The noble and gallant Earl, Lord Cork, suggested that the Government had given it out officially that there was no danger of a war this year. He read us a passage that he claimed supported that view. I am bound to say that I do not support the view attributed to the Government by the noble Earl. The Government have never said there was no danger of a war this year.
The statement was that the Government attached no special significance—I speak from memory—to any date this year as one when the danger was likely to be maximised. He did not say there was no danger this year, or any other year. I am not trying to make a great point of this, but I would like to correct the noble Earl on that point. We are bound to admit, I am afraid, that there will be a danger this year, and for a number of years to come; and it is right to make that point of view perfectly plain. That does not mean to say, however, that the Government think that a war is probable this year or at some specified date on which all eyes are focused.
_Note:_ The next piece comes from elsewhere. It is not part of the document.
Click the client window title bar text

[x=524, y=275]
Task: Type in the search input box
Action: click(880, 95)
I entirely agree with the noble Earl, Lord Beatty, that we should all do as much as we can to bring home this danger to the country. That is applicable to everybody in a responsible position, and my senior colleagues have done much in that regard. But I agree that we should do still more than we have been doing to bring home the state of danger in which we live. My Lords, may I deal, though the hour is somewhat late—
I am very grateful to the noble Viscount, who is a fierce but generous critic. May I say a word about shadow factories, because the noble Viscount wanted that position made clear? The factories are, of course, still in existence, and it has been possible to keep a small number of them on aircraft or engine work. A few are used for Government storage and are maintained on a "care and maintenance" basis. In 673 the event of an emergency, they can be made available rapidly. There is also a substantial reserve of plant and machine tools that are peculiar to aircraft manufacture. In view of the great need for factory space in our production drive, it has been necessary to let the majority of the factories to engineering and other firms. Whenever possible, industries have been selected whose products would be unessential in war time, when the factories would return to aircraft production. I hope that covers that point.
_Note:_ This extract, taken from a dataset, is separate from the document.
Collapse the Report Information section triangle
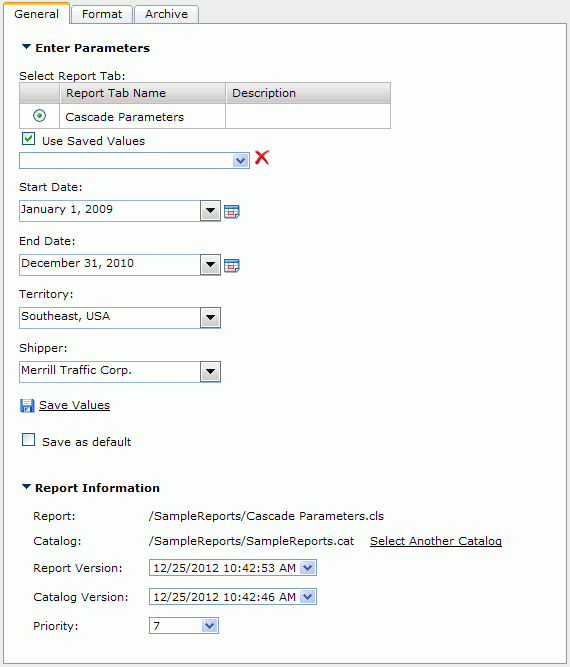570x667 pixels. pyautogui.click(x=26, y=487)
A number of questions were asked about the Colonies. Perhaps the noble Viscount will allow me to communicate with him rather more fully on that, but I would say one or two words about the steps being taken in the Colonies to deal with the Communist threat. A general review of all intelligence organs has recently been undertaken, and every effort is being made by Colonial Governments to assist in the difficulties which confront their police forces. A police adviser has recently been appointed to the Colonial Office, and he is now visiting West Africa to advise on matters in relation to the police force there and in relation to internal security. He will eventually visit all Colonies. There are other arrangements that I will communicate to the noble Viscount. I would say one word about the volunteer forces—
I have not left it yet. Perhaps the noble Viscount will intervene if what I am about to say does not cover the point he has in mind. I was going to say a word about the volunteer forces in the Colonies. All the West Indian Colonies have small volunteer or Territorial units not exceeding one battalion in strength: so has Fiji. The formation of similar units, volunteer or Territorial, is proposed in the Federation of Malaya, Singapore, and British North Borneo, and forms an essential part of present proposals for the scale of Forces in the Far East. That was the only point I was going to offer to the House at the moment. I do not know whether the noble Viscount, Lord Trenchard, wishes to say anything on that.
§ VISCOUNT TRENCHARD
I would like to have definite information as to whether the West African Frontier Force, which has been doubled in size since before the war, is going back to its peacetime formation?
I would like notice of that question. I think I had better let the noble Viscount have an answer to that in writing.
§ VISCOUNT SWINTON
: May I intervene? I am not going to press the noble Lord for information if it is not available here, but I do not think that vital and important questions like the condition or state of our great Colonial Forces, which are vital to a defence debate, should be dealt with by private letters between individuals. If information is to be given—and I hope it will be—I think that an opportunity should be taken at Question time to make a statement or to publish a Written Answer, so that all of us have the full information.
I would suggest to the noble Viscount that perhaps the best thing would be to put down a Question. I would just mention, in addition, that the scales of the local force required both for the purpose of internal security and for the possible expansion in war are now being considered, and means of maintaining them adequately are being considered between the Colonial Office, the Treasury and the Service Departments. That is one point. I would supply the noble Viscount with other information, but I think it would be better to deal with that either by a written or an oral answer.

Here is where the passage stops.